Your instructions: Please rewrite the part of the items that opens with the line containing "Expand all bookmarks" and closes with the line containing "Click the 22%" as a Markdown table with the columns Row and Line. Number each line in Row, put its text in Line, and leave out blank lines.

Records from a dataset:
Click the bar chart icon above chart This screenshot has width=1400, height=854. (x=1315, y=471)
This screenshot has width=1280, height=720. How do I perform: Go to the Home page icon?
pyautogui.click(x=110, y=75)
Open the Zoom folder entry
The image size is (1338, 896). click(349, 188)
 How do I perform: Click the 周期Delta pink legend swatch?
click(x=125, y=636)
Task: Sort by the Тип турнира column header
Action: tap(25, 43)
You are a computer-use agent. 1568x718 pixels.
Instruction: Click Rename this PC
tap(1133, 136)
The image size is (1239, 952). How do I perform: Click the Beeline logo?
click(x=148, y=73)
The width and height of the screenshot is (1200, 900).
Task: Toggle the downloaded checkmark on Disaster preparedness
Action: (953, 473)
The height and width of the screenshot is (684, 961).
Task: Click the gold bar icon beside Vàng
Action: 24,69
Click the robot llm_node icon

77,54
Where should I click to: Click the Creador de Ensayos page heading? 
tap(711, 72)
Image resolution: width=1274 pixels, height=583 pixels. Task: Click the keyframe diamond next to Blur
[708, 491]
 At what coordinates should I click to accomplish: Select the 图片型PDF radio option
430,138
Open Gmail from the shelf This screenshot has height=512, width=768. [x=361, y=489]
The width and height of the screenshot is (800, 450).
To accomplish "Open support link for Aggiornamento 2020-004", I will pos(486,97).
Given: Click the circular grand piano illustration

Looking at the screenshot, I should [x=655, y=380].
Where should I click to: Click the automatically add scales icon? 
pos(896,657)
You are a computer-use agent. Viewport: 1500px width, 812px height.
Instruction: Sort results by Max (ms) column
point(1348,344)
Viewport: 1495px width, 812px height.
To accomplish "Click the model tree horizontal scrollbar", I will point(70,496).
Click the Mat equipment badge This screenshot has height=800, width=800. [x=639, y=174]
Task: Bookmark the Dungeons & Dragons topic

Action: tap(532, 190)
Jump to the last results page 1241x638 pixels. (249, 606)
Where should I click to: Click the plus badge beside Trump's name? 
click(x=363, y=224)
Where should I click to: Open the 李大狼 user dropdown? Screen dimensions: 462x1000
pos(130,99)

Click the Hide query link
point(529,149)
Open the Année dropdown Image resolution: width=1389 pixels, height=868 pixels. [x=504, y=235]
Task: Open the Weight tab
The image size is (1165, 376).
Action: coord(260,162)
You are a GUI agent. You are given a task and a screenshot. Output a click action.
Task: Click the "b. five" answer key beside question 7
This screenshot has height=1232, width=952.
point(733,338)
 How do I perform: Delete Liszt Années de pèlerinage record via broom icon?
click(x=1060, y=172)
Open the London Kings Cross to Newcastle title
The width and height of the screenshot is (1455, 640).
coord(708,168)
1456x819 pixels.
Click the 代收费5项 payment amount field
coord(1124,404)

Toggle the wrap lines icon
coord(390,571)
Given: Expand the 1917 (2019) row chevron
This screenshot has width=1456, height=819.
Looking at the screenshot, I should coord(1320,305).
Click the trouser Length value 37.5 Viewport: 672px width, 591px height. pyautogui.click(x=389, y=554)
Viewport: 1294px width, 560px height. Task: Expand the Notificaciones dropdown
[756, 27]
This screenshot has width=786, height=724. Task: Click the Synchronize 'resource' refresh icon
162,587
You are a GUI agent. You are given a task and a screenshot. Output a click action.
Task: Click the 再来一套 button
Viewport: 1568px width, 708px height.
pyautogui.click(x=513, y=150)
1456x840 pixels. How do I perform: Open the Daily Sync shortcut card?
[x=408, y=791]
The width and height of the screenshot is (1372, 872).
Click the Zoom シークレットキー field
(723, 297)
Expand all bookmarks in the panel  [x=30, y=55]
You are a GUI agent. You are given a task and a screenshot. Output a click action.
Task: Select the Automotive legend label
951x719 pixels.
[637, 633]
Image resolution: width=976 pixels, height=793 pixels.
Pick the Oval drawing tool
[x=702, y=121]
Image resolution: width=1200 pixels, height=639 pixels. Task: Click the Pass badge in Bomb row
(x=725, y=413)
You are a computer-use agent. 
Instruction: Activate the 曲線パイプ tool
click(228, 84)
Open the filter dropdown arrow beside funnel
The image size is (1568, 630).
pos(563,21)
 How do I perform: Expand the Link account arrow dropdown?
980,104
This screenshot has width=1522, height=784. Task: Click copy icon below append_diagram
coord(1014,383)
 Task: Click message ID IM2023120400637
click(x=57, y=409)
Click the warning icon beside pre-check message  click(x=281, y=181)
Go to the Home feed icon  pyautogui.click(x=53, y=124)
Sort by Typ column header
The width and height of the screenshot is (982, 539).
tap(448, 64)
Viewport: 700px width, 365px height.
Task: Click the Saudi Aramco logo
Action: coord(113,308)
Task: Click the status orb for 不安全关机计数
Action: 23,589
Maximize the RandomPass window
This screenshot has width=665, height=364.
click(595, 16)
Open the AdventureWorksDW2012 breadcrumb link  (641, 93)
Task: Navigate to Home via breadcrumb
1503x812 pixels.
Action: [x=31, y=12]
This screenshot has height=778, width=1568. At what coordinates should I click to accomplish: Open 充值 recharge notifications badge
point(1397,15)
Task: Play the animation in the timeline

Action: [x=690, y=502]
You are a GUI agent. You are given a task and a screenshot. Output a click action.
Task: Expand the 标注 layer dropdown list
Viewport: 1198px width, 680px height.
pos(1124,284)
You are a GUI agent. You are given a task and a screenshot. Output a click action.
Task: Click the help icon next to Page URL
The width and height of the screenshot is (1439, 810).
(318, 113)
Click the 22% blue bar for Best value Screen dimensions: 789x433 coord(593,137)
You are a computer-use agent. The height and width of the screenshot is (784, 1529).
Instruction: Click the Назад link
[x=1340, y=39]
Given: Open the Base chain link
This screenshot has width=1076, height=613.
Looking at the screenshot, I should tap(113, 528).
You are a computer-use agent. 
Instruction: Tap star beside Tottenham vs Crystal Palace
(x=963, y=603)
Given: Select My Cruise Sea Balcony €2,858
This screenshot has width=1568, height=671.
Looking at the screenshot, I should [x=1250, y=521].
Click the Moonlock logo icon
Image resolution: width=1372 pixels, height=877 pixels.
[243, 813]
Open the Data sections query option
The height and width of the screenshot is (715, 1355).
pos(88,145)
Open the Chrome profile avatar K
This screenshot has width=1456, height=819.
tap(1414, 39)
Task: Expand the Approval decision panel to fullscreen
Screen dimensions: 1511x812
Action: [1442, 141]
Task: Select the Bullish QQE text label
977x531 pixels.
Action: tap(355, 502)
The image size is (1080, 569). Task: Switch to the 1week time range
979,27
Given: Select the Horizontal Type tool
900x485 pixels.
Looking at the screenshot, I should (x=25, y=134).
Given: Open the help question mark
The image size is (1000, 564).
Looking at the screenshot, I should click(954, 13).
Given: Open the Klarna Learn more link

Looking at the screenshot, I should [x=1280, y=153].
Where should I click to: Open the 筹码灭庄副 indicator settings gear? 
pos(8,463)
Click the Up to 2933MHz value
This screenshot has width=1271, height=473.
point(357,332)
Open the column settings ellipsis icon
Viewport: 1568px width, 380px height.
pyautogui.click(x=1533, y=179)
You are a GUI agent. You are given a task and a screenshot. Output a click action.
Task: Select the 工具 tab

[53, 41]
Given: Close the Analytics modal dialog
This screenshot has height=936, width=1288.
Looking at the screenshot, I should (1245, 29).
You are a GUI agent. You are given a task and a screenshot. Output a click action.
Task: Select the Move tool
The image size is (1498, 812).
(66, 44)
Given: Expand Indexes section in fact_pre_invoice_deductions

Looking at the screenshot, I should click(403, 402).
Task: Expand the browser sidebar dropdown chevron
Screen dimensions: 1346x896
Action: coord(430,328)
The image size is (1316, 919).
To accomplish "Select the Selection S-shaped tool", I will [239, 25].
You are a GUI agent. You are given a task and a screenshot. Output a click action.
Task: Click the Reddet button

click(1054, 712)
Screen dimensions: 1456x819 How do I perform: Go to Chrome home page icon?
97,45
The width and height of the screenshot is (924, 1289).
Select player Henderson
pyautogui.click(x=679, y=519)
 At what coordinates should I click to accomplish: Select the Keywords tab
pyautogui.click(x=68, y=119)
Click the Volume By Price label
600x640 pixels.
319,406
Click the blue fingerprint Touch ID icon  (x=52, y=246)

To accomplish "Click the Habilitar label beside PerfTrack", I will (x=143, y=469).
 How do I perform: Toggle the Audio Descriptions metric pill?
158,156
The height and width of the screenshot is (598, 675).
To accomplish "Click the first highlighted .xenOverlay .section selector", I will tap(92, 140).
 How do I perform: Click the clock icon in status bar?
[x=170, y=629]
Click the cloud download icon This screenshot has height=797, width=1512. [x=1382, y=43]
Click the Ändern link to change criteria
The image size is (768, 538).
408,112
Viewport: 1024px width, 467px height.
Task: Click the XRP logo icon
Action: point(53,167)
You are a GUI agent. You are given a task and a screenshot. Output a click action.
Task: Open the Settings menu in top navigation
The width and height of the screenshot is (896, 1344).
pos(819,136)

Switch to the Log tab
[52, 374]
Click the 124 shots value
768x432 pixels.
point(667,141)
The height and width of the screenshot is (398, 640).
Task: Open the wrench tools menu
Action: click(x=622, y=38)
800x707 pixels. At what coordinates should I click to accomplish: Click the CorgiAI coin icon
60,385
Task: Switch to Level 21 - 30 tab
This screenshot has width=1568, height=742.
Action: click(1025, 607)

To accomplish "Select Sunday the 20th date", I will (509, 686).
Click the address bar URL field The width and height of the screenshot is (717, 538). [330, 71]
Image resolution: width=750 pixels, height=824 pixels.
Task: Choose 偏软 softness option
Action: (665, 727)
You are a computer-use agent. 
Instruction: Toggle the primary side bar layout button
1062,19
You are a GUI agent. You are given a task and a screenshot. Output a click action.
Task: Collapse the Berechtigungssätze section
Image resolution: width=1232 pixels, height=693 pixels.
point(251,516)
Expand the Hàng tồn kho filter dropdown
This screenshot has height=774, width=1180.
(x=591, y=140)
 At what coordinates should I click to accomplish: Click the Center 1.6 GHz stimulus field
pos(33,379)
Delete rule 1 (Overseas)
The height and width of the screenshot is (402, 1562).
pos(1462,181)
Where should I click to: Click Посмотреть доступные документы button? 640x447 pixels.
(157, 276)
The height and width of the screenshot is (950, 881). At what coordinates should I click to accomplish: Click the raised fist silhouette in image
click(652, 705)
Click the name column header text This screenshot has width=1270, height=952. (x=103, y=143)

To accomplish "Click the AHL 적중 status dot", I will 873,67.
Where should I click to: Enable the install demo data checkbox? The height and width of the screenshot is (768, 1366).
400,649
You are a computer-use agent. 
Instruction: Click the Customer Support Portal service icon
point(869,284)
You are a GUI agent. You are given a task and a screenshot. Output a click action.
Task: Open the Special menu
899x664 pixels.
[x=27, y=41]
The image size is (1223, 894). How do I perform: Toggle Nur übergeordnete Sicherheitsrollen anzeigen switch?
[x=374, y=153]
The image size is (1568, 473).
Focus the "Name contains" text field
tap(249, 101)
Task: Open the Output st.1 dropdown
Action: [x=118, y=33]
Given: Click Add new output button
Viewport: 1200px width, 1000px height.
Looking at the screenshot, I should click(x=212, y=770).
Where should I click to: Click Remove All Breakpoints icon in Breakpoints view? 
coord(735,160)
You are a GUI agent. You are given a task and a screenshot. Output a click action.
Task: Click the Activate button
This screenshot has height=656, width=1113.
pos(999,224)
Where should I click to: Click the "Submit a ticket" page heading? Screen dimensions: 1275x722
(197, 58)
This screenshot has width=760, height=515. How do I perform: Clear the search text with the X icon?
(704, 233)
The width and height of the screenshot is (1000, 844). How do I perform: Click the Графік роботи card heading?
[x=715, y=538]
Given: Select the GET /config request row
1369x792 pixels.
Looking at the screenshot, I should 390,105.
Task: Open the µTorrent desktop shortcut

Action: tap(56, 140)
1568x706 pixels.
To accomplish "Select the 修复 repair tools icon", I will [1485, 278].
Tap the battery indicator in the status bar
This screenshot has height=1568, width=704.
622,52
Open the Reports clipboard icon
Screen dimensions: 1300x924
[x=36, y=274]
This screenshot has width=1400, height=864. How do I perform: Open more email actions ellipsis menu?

Reply to the task:
| Row | Line |
|---|---|
| 1 | Expand all bookmarks in the panel  [x=30, y=55] |
| 2 | You are a GUI agent. You are given a task and a screenshot. Output a click action. |
| 3 | Task: Select the Automotive legend label |
| 4 | 951x719 pixels. |
| 5 | [637, 633] |
| 6 | Image resolution: width=976 pixels, height=793 pixels. |
| 7 | Pick the Oval drawing tool |
| 8 | [x=702, y=121] |
| 9 | Image resolution: width=1200 pixels, height=639 pixels. Task: Click the Pass badge in Bomb row |
| 10 | (x=725, y=413) |
| 11 | You are a computer-use agent.  |
| 12 | Instruction: Activate the 曲線パイプ tool |
| 13 | click(228, 84) |
| 14 | Open the filter dropdown arrow beside funnel |
| 15 | The image size is (1568, 630). |
| 16 | pos(563,21) |
| 17 |  How do I perform: Expand the Link account arrow dropdown? |
| 18 | 980,104 |
| 19 | This screenshot has width=1522, height=784. Task: Click copy icon below append_diagram |
| 20 | coord(1014,383) |
| 21 |  Task: Click message ID IM2023120400637 |
| 22 | click(x=57, y=409) |
| 23 | Click the warning icon beside pre-check message  click(x=281, y=181) |
| 24 | Go to the Home feed icon  pyautogui.click(x=53, y=124) |
| 25 | Sort by Typ column header |
| 26 | The width and height of the screenshot is (982, 539). |
| 27 | tap(448, 64) |
| 28 | Viewport: 700px width, 365px height. |
| 29 | Task: Click the Saudi Aramco logo |
| 30 | Action: coord(113,308) |
| 31 | Task: Click the status orb for 不安全关机计数 |
| 32 | Action: 23,589 |
| 33 | Maximize the RandomPass window |
| 34 | This screenshot has width=665, height=364. |
| 35 | click(595, 16) |
| 36 | Open the AdventureWorksDW2012 breadcrumb link  (641, 93) |
| 37 | Task: Navigate to Home via breadcrumb |
| 38 | 1503x812 pixels. |
| 39 | Action: [x=31, y=12] |
| 40 | This screenshot has height=778, width=1568. At what coordinates should I click to accomplish: Open 充值 recharge notifications badge |
| 41 | point(1397,15) |
| 42 | Task: Play the animation in the timeline |
| 43 | Action: [x=690, y=502] |
| 44 | You are a GUI agent. You are given a task and a screenshot. Output a click action. |
| 45 | Task: Expand the 标注 layer dropdown list |
| 46 | Viewport: 1198px width, 680px height. |
| 47 | pos(1124,284) |
| 48 | You are a GUI agent. You are given a task and a screenshot. Output a click action. |
| 49 | Task: Click the help icon next to Page URL |
| 50 | The width and height of the screenshot is (1439, 810). |
| 51 | (318, 113) |
| 52 | Click the 22% blue bar for Best value Screen dimensions: 789x433 coord(593,137) |